──────── Records supplied ────────
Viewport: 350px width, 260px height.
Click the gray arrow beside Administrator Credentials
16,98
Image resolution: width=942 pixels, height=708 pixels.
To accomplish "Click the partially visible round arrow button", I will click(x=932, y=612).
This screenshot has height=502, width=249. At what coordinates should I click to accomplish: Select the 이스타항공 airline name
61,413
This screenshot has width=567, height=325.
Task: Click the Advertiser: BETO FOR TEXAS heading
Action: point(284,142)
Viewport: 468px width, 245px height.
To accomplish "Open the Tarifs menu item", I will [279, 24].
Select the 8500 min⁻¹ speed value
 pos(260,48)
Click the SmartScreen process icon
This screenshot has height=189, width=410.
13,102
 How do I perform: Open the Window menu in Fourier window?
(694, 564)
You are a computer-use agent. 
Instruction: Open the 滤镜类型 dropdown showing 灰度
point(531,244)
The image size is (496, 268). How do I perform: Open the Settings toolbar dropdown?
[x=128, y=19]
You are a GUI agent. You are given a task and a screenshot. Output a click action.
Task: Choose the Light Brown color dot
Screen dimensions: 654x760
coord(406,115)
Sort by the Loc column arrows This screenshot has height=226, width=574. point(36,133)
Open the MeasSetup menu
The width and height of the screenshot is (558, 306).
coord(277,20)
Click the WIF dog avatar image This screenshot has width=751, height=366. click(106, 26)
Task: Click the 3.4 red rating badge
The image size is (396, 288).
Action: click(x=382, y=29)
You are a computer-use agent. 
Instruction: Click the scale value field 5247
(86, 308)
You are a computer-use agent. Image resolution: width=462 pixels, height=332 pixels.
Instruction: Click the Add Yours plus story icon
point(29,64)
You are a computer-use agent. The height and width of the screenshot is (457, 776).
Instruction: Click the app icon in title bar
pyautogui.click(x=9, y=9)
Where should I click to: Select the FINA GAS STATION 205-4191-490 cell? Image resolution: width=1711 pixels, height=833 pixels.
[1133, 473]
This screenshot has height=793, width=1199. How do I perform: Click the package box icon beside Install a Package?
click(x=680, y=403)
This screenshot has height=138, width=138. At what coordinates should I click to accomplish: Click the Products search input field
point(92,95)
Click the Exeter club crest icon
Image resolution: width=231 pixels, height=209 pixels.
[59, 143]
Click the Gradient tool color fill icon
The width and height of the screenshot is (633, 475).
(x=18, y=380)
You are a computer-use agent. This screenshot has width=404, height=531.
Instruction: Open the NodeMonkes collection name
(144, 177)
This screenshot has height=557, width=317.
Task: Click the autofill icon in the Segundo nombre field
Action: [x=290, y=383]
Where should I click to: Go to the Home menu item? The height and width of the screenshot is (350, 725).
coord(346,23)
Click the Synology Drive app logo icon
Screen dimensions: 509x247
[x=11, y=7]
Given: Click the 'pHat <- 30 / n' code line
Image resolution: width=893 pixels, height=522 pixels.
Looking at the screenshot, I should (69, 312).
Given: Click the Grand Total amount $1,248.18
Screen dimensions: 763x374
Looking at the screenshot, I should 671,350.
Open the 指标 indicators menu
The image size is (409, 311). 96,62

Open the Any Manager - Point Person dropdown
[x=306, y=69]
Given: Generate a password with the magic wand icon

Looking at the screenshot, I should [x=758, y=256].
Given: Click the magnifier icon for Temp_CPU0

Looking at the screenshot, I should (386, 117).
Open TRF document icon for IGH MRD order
────────
_About this task_
Only a number should be returned: how many lines in the material contain "will"?

_Solution_
2